WORK TASK: Repeat exactly the lines below, from the line containing "Task: Click in the Type input field" through the last line, both included. Leave out any pictures.

GIVEN DATA:
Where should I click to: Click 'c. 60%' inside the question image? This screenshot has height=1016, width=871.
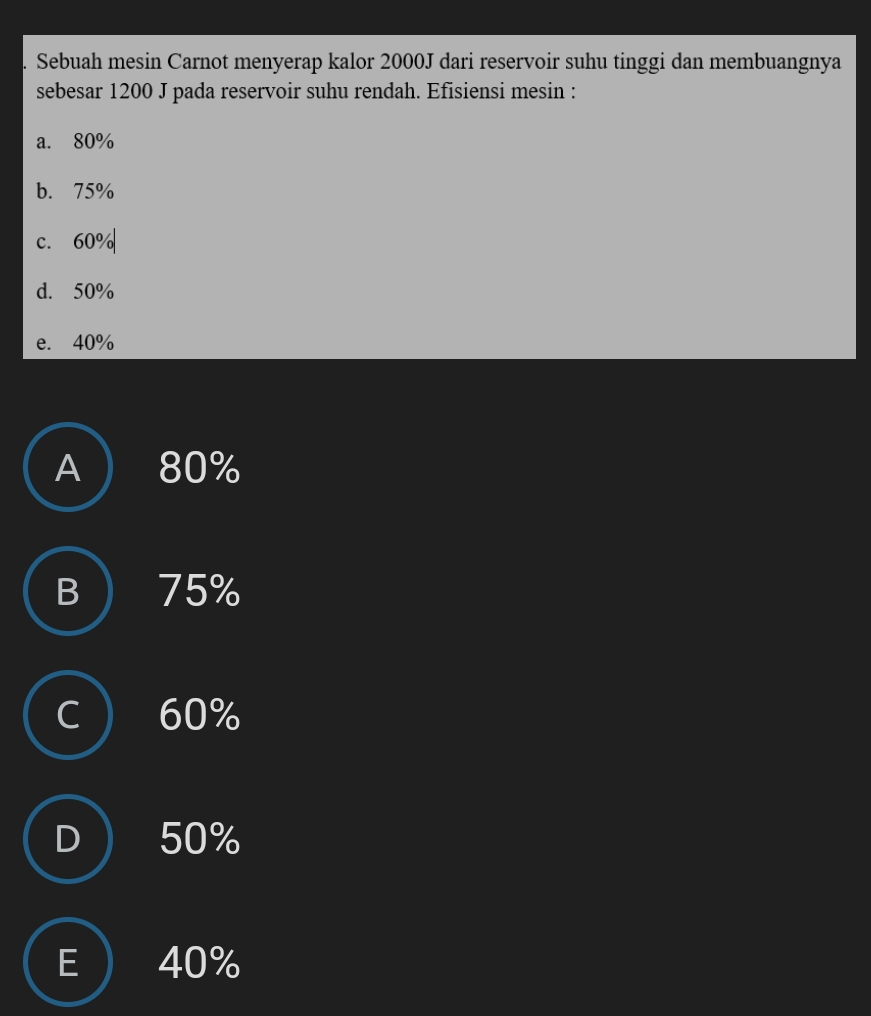pos(76,242)
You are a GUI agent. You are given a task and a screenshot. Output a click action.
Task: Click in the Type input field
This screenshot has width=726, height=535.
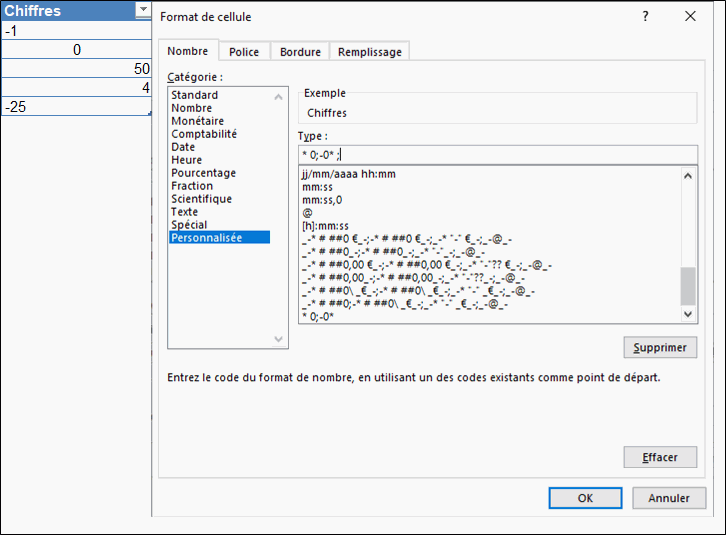click(x=497, y=154)
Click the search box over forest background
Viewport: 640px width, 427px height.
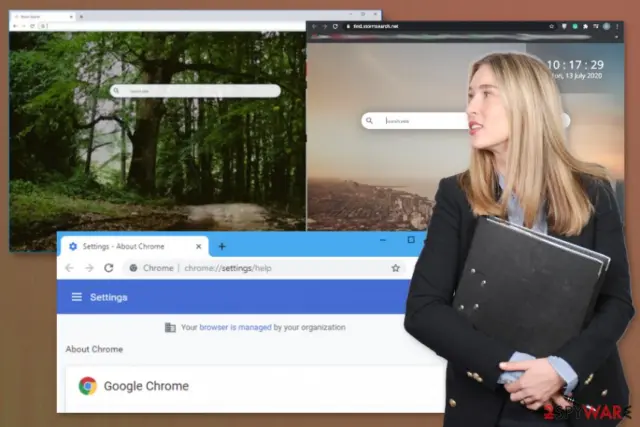click(x=196, y=91)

RESULT FOR THIS TASK:
Task: Click in the Type input field
This screenshot has width=726, height=535.
click(x=497, y=154)
Click the search box over forest background
Viewport: 640px width, 427px height.
click(x=196, y=91)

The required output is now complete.